GIVEN REQUEST A:
Can you render the rows from the line with "Expand the arrow after 所有控制面板项 breadcrumb" to the line with "coord(865,608)" as a numbered list, leaving out blank lines?

TEXT:
========================================================================
Liverpool v Manchester City: Flat City gives Roberto Mancini ammunition in battle to buy players
Roberto Mancini's tongue was rattling loudly around in his cheek when he announced he wanted between 10 and 15 new players before Friday's transfer deadline - but he was happy to make his point all the same.
Mancini makes no secret of the fact he would have liked more action in the transfer market this summer and Manchester City's Premier League champions added weight to his case with a largely flat performance in the 2-2 draw at Liverpool.
The Italian manager dismissed claims he could walk away from City if he fails to get the backing he demands in the market, but his words and actions made it clear he expects a big name arrival in the next few days.
Swansea's Scott Sinclair will arrive in a £6.2m deal in short order but he is not a title game-changer and City's reliance on two crass defensive errors from an otherwise impressive Liverpool might just have played into Mancini's hands as he seeks reinforcements of the quality of Roma's Daniele de Rossi, Athletic Bilbao's Javi Martinez and Stevan Jovetic of Fiorentina.
Brendan Rodgers and Roberto Mancini watch their respective teams. Photo: Getty
Of course, there may well be the sound of muffled laughter around the Premier League - and a raised eyebrow or two in the City boardroom - when a manager as lavishly supported as Mancini pleads for more. He may well, however, hold true to the old adage that while winning the title is one thing retaining it and maintaining success is another, arguably more difficult, matter.
Mancini has watched Eden Hazard add an instant extra dimension to Chelsea for £32m and Robin van Persie arrive at Manchester United in a £24m deal. He wants a piece of that action and he wants it by Friday.
City have a wonderful squad but their lacklustre showing at Liverpool, not helped by Mancini's puzzling and somewhat defensive three-man central defensive system, suggests they would benefit from another marquee arrival, with Mario Balotelli at his wasteful worst and Edin Dzeko hardly delivering fireworks when he came on.
The next few days are unlikely to totally define City's attempt to retain the title - but Mancini clearly feels they could have a significant effect on the outcome.
So Mancini made his point. And Liverpool counterpart Brendan Rodgers made his equally forcibly on a day when the unease surrounding their opening day defeat at West Bromwich Albion disappeared, at least temporarily.
The fascination with Rodgers's creditable insistence on a passing style is understandable, although we must be careful not to insult his predecessor Kenny Dalglish, who also wanted his Liverpool team to play in a similar fashion.
Rodgers did not invent the passing game or bring it as a new gift to Anfield but it is clear the philosophy runs through his veins and there were plenty of vital signs that Liverpool's players were responding to his demands, both tactically and technically.
========================================================================
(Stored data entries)
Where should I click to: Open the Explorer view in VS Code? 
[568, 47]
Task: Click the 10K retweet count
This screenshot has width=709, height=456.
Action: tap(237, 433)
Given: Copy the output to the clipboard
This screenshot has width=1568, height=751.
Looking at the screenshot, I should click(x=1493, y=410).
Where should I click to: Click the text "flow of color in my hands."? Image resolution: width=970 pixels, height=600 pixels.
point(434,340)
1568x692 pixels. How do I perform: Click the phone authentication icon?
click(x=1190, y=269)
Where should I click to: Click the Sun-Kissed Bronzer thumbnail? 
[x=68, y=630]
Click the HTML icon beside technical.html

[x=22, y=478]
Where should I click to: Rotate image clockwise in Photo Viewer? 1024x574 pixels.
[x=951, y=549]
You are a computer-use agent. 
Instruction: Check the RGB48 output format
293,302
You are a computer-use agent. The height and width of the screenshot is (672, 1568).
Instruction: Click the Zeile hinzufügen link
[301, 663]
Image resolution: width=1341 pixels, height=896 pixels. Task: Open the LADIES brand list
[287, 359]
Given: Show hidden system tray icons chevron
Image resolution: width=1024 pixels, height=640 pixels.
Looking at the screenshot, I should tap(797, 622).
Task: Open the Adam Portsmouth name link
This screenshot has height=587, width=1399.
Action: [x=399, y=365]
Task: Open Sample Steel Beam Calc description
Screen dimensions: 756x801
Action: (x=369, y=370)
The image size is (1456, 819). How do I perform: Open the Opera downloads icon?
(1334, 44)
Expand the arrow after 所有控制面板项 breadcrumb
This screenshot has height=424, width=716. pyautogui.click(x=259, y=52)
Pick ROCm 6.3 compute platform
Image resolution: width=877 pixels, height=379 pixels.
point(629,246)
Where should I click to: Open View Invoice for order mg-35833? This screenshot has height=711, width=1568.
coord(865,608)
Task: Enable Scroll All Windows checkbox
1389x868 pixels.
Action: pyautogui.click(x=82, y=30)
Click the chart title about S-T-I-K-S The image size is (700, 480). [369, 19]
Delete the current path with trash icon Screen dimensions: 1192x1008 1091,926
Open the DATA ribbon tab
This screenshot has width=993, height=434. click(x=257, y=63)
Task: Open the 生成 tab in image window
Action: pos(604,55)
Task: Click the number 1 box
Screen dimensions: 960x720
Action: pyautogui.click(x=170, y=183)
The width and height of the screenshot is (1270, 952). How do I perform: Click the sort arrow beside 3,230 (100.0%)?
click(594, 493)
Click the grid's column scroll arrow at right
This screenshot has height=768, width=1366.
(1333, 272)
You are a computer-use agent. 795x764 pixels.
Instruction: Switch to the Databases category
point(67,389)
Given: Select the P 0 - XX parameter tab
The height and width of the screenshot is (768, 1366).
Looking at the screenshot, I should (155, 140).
========================================================================
GIVEN REQUEST B:
Can you return the passage of the match report from "Rodgers did not" to "tactically and technically.", copied word for word?

SOLUTION A:
1. Expand the arrow after 所有控制面板项 breadcrumb
2. This screenshot has height=424, width=716. pyautogui.click(x=259, y=52)
3. Pick ROCm 6.3 compute platform
4. Image resolution: width=877 pixels, height=379 pixels.
5. point(629,246)
6. Where should I click to: Open View Invoice for order mg-35833? This screenshot has height=711, width=1568.
7. coord(865,608)

SOLUTION B:
Rodgers did not invent the passing game or bring it as a new gift to Anfield but it is clear the philosophy runs through his veins and there were plenty of vital signs that Liverpool's players were responding to his demands, both tactically and technically.